Sonidos de agua, insectos, pájaros, crean un halo de misterio y preceden la imagen de un hombre que conduce una canoa a motor en medio de un espeso y profundo río, rodeado de vegetación y de niebla. Al sonido ambiente se superpone, por momentos, el canto de una mujer, un reclamo, una súplica, acaso el pensamiento o un recuerdo de la pasajera de la canoa. Su ceño fruncido con un dejo de angustia, el rostro recio, su mirada fuerte nos confronta. Luego, el río en todo su esplendor. Son las primeras imágenes y sonidos de este documental musical. Una película que lejos del exotismo demuestra una rigurosa disposición de los elementos del lenguaje cinematográfico para construir una obra sensorial, en la que no solo se ve el espacio, también se siente, se vive y duele.
A través de la historia de Oneida, la mujer que navega el río, una cantadora de alabados, cantos que nacen del dolor y representan una parte importante de la cosmogonía de las comunidades negras del país, vehiculiza la vida cotidiana de Pogue, un pueblo campesino de la región del Atrato en el Chocó, vecino de Bojayá, territorio donde en 2002 ocurrió la masacre en la que murieron más de cien personas a causa de un cilindro bomba lanzado a la iglesia en la que se resguardaban de los enfrentamientos entre la guerrilla de las FARC y grupos paramilitares. El montaje nos propone un recorrido que va desde lo íntimo a lo social, llevándonos a reflexionar que son las vidas particulares de personas anónimas, las que construyen la Historia de un país, en este caso una historia de guerra, zozobra y desconcierto. Y que es en la cotidianidad, en el día a día, donde se viven las experiencias de resistencia que forjan la valentía y el coraje para afrontar una realidad injusta y desigual.

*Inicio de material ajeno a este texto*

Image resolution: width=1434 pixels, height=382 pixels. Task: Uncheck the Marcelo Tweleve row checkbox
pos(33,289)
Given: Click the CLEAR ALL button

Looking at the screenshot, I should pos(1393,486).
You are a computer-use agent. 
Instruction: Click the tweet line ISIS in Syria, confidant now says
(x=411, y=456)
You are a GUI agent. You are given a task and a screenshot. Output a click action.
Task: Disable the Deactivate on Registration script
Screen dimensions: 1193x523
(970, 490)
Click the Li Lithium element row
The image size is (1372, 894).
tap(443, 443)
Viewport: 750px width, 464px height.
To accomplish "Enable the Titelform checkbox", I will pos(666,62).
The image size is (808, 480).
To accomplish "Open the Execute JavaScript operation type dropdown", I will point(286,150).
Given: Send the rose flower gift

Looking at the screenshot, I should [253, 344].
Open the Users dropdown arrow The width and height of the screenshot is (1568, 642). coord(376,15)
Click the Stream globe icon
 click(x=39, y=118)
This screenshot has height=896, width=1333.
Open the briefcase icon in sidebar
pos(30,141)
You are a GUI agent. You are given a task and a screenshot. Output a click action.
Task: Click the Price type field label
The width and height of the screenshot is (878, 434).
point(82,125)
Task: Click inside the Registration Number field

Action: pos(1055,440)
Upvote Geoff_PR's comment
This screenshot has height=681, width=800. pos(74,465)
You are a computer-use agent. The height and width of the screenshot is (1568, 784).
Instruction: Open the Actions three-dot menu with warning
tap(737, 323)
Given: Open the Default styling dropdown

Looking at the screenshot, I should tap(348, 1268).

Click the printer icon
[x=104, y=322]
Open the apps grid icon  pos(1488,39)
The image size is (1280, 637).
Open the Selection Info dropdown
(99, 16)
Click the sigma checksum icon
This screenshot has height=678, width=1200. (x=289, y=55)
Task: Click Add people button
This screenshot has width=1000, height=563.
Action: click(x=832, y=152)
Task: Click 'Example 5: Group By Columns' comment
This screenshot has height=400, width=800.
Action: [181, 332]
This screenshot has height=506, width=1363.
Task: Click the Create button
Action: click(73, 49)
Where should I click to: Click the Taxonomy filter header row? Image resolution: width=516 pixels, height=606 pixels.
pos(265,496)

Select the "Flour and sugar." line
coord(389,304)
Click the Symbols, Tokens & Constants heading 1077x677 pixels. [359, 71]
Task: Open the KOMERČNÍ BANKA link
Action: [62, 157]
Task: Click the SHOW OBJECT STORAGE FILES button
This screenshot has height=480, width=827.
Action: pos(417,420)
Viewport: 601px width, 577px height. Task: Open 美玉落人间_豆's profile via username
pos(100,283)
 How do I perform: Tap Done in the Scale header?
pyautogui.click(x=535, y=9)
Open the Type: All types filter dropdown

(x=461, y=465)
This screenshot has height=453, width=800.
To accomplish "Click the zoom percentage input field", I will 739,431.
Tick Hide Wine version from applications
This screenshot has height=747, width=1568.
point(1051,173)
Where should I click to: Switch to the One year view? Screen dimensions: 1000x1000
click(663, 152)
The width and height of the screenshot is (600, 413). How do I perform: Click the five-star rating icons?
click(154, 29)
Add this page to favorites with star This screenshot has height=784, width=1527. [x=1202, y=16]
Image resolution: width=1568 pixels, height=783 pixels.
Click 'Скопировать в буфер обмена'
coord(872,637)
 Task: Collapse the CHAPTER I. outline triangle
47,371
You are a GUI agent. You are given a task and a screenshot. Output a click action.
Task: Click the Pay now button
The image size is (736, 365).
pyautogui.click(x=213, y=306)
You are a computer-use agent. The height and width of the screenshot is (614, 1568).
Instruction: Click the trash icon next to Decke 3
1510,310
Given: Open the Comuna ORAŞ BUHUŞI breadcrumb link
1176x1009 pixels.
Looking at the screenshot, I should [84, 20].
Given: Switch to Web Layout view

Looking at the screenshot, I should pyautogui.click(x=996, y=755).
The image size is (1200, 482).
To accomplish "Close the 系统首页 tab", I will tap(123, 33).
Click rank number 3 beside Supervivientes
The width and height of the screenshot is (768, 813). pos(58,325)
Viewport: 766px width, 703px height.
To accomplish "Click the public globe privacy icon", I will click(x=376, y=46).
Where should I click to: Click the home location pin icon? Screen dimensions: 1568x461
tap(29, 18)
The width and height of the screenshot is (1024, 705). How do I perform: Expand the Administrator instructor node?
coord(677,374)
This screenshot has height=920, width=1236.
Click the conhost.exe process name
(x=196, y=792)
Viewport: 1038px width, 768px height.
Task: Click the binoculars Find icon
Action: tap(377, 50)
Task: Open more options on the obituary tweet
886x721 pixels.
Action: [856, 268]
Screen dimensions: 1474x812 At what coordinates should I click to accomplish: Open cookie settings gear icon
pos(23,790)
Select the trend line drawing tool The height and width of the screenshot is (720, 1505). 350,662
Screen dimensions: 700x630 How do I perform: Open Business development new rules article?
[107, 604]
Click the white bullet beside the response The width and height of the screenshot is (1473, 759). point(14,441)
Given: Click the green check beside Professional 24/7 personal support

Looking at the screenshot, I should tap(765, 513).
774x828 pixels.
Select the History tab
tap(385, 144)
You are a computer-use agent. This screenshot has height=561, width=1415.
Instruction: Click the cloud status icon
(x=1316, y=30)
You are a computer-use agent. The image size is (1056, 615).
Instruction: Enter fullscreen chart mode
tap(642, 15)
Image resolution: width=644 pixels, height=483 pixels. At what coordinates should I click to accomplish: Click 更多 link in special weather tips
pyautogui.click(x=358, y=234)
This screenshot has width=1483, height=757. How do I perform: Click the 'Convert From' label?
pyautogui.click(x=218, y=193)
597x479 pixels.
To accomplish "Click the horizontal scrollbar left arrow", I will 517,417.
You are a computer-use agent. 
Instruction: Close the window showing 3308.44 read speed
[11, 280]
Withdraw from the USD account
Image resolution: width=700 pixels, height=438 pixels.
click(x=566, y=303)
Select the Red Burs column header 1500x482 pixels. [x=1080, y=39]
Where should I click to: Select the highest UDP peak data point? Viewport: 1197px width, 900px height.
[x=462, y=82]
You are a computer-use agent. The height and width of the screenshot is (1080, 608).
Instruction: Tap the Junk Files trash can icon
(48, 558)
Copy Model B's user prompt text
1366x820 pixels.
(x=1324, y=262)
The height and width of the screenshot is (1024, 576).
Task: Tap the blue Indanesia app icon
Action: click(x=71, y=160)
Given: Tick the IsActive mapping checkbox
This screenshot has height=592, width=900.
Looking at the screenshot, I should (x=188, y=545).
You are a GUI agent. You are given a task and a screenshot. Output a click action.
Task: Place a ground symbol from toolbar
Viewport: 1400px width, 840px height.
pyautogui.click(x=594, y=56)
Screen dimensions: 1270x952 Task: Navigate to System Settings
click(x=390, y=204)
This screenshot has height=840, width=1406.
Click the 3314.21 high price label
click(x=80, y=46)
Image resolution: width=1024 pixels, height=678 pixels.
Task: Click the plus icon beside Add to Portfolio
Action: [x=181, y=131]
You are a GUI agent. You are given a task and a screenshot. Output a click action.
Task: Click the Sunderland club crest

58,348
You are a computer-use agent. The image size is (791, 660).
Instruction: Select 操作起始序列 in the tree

Luckas Perro, el director del documental, traslada el sincretismo de los alabados a la forma fílmica de esta película. Nos propone un diálogo revelador entre imagen y sonido, entre prosa y poesía, entre pasado y presente, entre memoria y anhelo, entre sueños y realidad, entre lo personal y lo colectivo, en el que la música y el río, siempre presentes, prolongan y dan soporte la vida de los personajes.
Cantos que inundan el río dignifica esas labores domésticas asociadas al universo femenino: lavar, peinar, cocinar, cuidar; homenajea la fuerza de las mujeres campesinas del Chocó, esos cuerpos cansados que resisten al tiempo, esa piel marcada por las cicatrices de la guerra en la que aún se abren las heridas; esas voces que se alzan y se unen contra la violencia y el olvido. Oneida compone y canta mirándonos a los ojos para recordarnos que el silencio nos hace cómplices.
En esta película la realidad es la fuente básica de las imágenes, del sonido y de su gramática interna evidencia que la fuerza del cine está en la creación de una estética propia que, en este caso, surge de la mística del lugar, sus habitantes y los propios acontecimientos, haciendo de esta película una obra bella, transformadora y necesaria.